Acessibilidade / Reportar erro

Síndrome de Churg-Strauss

Churg-Strauss syndrome

Resumos

A síndrome de Churg-Strauss caracteriza-se por asma, eosinofilia e graus variados de vasculite sistêmica. As formas mais graves com acometimento cardíaco, gastrintestinal, sistema nervoso central e renal requerem ciclofosfamida para seu tratamento.

Síndrome de Churg-Strauss; Vasculite; Síndrome de Churg-Strauss


Churg-Strauss syndrome is characterized by asthma, eosinophilia and various degrees of systemic vasculitis. The most severe forms of the disease, presenting cardiac, gastrointestinal, central nervous system and renal involvement, require cyclophosphamide therapy.

Churg-Strauss syndrome; Vasculitis; Churg-Strauss syndrome


CAPÍTULO 6

Síndrome de Churg-Strauss* * Trabalho realizado na Faculdade de Medicina da Universidade de São Paulo - USP - São Paulo (SP) Brasil.

Churg-Strauss syndrome

Juliana Monteiro de BarrosI; Telma AntunesII; Carmen Sílvia Valente BarbasIII

IPós-Graduanda da disciplina de Pneumologia da Faculdade de Medicina da Universidade de São Paulo - USP - São Paulo (SP) Brasil

IIDoutora em Pneumologia da Faculdade de Medicina da Universidade de São Paulo - USP - São Paulo (SP) Brasil

IIIProfesssora Livre-Docente da Faculdade de Medicina da Universidade de São Paulo - USP - São Paulo (SP) Brasil

RESUMO

A síndrome de Churg-Strauss caracteriza-se por asma, eosinofilia e graus variados de vasculite sistêmica.

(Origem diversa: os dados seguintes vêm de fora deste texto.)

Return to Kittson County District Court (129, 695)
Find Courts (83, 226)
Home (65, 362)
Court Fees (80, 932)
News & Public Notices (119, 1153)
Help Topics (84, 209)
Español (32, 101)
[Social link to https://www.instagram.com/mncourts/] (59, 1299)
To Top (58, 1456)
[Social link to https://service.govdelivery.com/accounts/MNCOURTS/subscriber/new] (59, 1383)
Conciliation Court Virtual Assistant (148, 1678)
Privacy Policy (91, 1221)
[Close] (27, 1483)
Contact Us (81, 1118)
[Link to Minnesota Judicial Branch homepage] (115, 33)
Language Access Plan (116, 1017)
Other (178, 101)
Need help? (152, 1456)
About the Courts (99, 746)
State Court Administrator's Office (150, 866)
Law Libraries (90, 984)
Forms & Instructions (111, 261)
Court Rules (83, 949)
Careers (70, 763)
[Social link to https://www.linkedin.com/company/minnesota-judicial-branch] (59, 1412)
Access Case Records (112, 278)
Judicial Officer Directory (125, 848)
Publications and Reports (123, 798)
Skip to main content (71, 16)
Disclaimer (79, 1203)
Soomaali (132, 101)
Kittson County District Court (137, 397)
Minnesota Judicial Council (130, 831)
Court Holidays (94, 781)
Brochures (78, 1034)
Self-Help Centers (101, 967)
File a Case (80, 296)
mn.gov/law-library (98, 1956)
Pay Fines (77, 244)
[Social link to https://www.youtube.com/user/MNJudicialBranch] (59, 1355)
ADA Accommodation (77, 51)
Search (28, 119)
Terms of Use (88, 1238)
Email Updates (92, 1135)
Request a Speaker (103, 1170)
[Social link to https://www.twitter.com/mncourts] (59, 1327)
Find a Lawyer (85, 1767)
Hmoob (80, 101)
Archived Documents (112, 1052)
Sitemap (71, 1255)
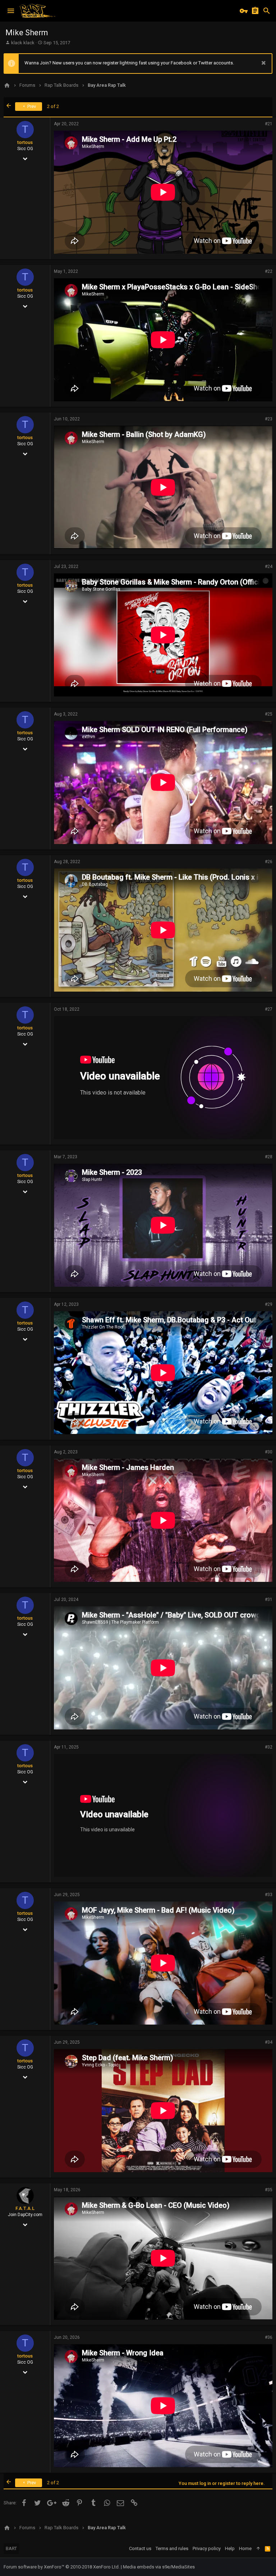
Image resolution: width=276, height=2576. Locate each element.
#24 (268, 566)
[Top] (258, 2548)
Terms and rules (172, 2548)
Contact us (140, 2548)
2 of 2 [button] (53, 106)
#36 (268, 2337)
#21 (268, 123)
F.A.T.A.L (24, 2208)
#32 (268, 1747)
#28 (268, 1156)
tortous (25, 142)
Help (230, 2548)
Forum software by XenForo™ (62, 2567)
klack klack (22, 42)
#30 (268, 1451)
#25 (268, 714)
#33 (268, 1894)
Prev (31, 106)
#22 (268, 271)
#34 (268, 2042)
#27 (268, 1009)
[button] (11, 10)
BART (11, 2548)
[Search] (266, 10)
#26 (268, 861)
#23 (268, 418)
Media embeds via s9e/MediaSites (159, 2567)
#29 (268, 1304)
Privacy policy (207, 2548)
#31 (268, 1599)
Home (245, 2548)
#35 (268, 2189)
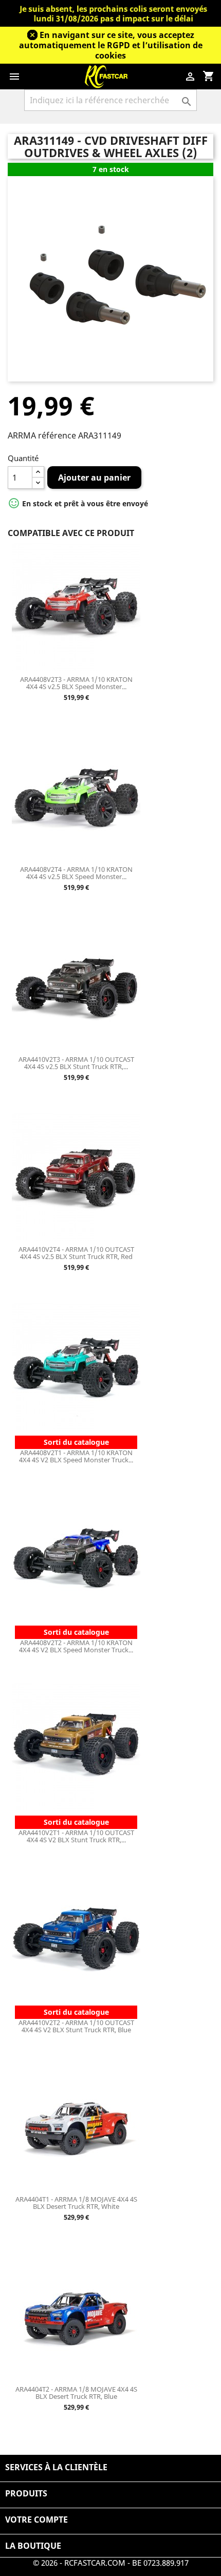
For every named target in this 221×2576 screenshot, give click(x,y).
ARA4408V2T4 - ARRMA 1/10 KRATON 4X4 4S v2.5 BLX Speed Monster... (76, 873)
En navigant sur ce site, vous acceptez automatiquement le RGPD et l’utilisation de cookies (110, 45)
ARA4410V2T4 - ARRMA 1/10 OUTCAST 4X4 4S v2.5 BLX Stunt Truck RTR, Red (76, 1253)
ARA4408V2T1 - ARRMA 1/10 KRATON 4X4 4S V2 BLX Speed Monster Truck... (76, 1456)
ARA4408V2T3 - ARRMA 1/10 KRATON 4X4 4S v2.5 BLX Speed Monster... (76, 683)
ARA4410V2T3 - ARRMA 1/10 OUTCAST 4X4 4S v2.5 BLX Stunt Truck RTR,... (76, 1063)
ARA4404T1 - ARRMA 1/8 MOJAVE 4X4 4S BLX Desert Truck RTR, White (76, 2203)
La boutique (33, 2545)
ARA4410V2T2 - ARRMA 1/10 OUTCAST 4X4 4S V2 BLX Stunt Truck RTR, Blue (76, 2026)
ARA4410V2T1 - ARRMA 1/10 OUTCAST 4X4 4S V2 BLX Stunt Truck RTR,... (76, 1836)
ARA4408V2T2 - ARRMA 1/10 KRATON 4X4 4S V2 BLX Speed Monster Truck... (76, 1646)
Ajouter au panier (94, 477)
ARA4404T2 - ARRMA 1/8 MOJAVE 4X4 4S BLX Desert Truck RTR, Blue (76, 2393)
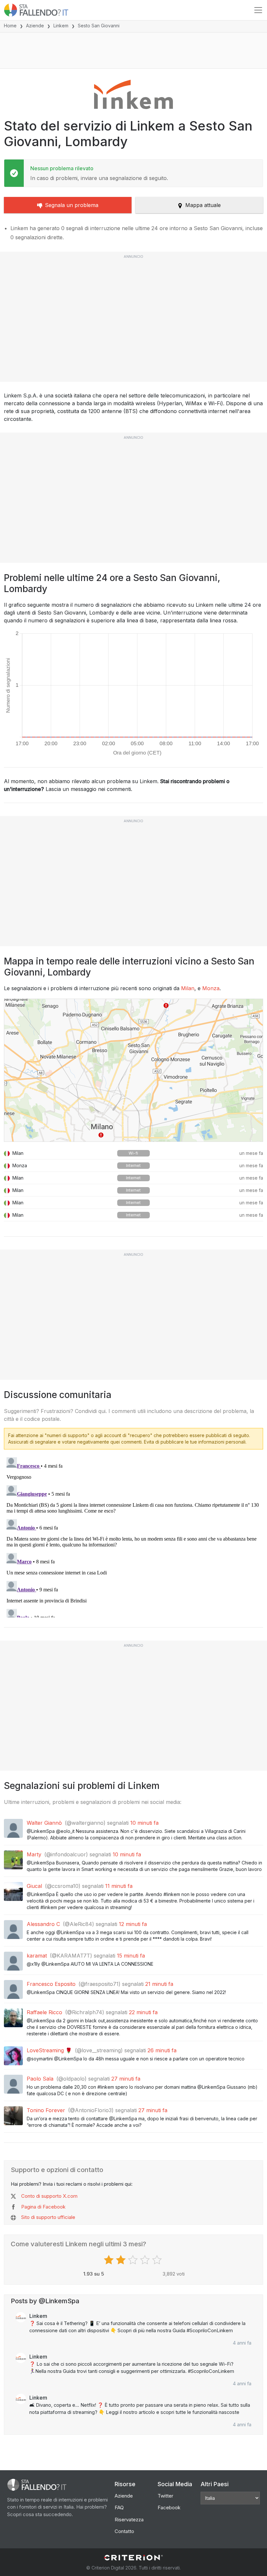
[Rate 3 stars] (134, 2260)
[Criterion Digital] (133, 2557)
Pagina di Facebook (43, 2207)
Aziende (35, 25)
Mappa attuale (203, 205)
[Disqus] (133, 1536)
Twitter (165, 2496)
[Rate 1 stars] (110, 2260)
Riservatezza (129, 2519)
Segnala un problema (71, 205)
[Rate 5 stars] (158, 2260)
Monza (210, 988)
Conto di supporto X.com (49, 2196)
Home (10, 25)
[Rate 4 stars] (146, 2260)
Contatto (124, 2531)
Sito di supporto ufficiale (48, 2217)
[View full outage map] (133, 1070)
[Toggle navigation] (258, 10)
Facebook (169, 2507)
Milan (187, 988)
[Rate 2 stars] (122, 2260)
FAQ (119, 2507)
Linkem (60, 25)
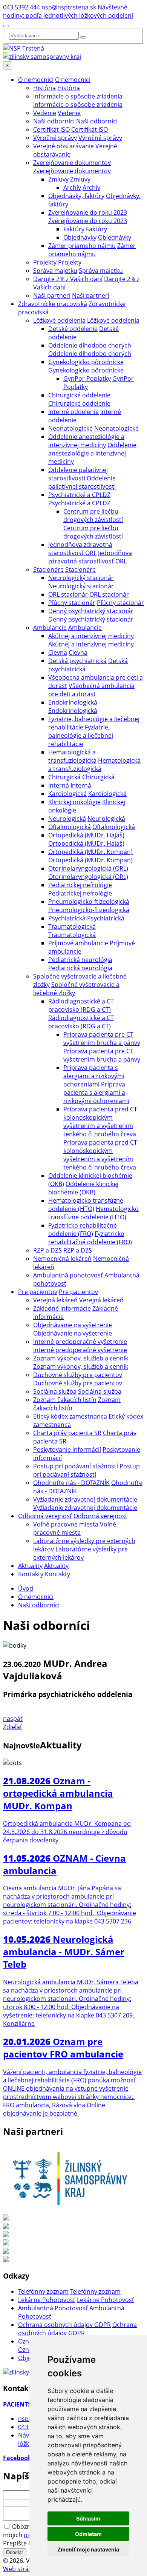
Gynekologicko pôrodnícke (86, 362)
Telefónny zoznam (43, 2291)
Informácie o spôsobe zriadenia (77, 96)
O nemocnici (36, 79)
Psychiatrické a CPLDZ (79, 495)
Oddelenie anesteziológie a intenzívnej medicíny (86, 440)
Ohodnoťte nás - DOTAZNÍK (71, 1483)
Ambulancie (50, 627)
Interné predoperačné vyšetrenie (80, 1341)
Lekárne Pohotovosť (46, 2300)
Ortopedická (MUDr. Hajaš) (86, 835)
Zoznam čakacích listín (64, 1400)
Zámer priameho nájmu (82, 246)
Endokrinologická (72, 702)
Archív (72, 187)
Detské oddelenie (73, 329)
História (44, 88)
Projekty (45, 262)
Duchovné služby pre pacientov (77, 1375)
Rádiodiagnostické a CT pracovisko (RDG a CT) (81, 1005)
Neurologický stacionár (81, 578)
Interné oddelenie (73, 412)
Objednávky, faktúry (76, 196)
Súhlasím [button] (88, 2518)
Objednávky (79, 237)
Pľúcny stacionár (71, 603)
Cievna (57, 652)
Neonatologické (70, 428)
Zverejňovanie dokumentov (72, 162)
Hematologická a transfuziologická (72, 756)
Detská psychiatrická (77, 661)
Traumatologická (72, 926)
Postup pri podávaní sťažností (75, 1466)
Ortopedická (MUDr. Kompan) (90, 852)
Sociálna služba (55, 1391)
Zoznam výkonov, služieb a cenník (80, 1358)
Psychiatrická (67, 918)
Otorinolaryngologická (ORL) (88, 868)
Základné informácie (62, 1308)
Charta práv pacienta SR (67, 1433)
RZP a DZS (47, 1250)
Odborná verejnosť (45, 1516)
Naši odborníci (54, 121)
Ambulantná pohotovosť (68, 1275)
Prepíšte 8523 (22, 2543)
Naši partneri (51, 295)
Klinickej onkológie (74, 802)
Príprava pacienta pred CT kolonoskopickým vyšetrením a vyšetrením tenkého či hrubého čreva (100, 1121)
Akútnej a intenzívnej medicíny (91, 636)
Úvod (25, 1588)
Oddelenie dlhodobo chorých (89, 345)
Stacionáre (48, 569)
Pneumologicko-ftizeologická (88, 901)
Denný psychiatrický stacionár (90, 611)
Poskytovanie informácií (67, 1449)
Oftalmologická (69, 827)
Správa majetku (55, 270)
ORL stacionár (68, 594)
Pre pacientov (37, 1292)
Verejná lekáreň (55, 1300)
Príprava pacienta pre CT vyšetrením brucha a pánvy (101, 1038)
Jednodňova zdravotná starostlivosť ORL (80, 548)
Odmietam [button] (88, 2534)
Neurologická (67, 818)
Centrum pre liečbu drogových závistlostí (93, 515)
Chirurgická (64, 777)
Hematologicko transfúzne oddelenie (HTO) (85, 1204)
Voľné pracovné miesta (65, 1524)
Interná (58, 785)
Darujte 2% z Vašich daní (68, 279)
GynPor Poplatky (87, 378)
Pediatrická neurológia (80, 960)
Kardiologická (67, 793)
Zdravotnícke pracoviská (52, 304)
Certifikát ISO (51, 129)
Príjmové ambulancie (78, 943)
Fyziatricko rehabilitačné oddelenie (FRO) (82, 1229)
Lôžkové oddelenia (59, 320)
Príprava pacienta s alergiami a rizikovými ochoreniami (93, 1075)
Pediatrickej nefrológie (80, 885)
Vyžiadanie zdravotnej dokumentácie (85, 1499)
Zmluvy (58, 179)
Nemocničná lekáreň (62, 1258)
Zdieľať (12, 1727)
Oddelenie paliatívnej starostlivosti (78, 474)
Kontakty (30, 1574)
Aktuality (30, 1566)
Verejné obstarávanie (63, 146)
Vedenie (44, 113)
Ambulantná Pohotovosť (53, 2308)
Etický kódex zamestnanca (70, 1416)
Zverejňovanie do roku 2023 (87, 212)
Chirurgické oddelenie (79, 395)
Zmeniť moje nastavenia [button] (88, 2549)
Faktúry (73, 229)
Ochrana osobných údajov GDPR (64, 2325)
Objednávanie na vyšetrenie (72, 1325)
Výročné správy (55, 138)
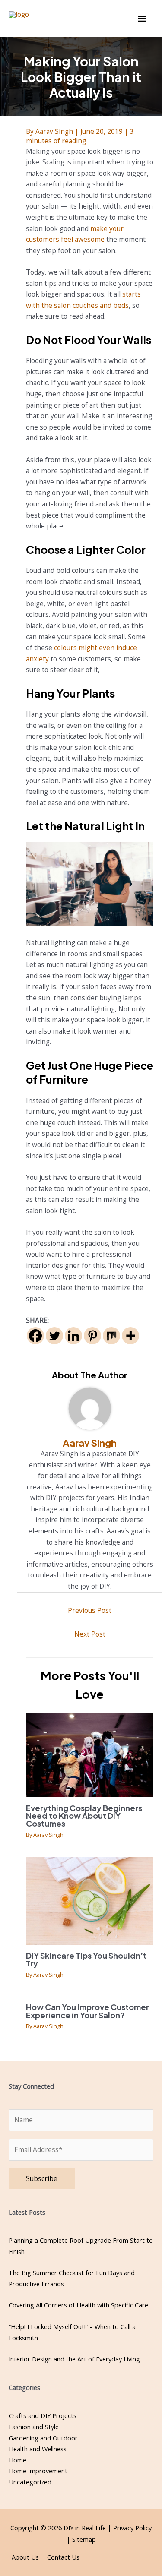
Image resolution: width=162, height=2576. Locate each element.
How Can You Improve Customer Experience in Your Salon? (87, 2011)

As formas mais graves com acometimento cardíaco, gastrintestinal, sistema nervoso central e renal requerem ciclofosfamida para seu tratamento.

Descritores: Síndrome de Churg-Strauss/diagnóstico; Vasculite/diagnóstico; Síndrome de Churg-Strauss/terapia

ABSTRACT

Churg-Strauss syndrome is characterized by asthma, eosinophilia and various degrees of systemic vasculitis. The most severe forms of the disease, presenting cardiac, gastrointestinal, central nervous system and renal involvement, require cyclophosphamide therapy.

Keywords: Churg-Strauss syndrome/diagnosis; Vasculitis/diagnosis; Churg-Strauss syndrome/therapy

INTRODUÇÃO

A síndrome de Churg Strauss é uma doença auto-imune e de etiologia indeterminada. Seu diagnóstico é difícil, não somente pela raridade, mas também pela sobreposição clínica e anatomopatológica que pode haver entre diferentes vasculites, podendo, por este motivo, ter sua prevalência subestimada.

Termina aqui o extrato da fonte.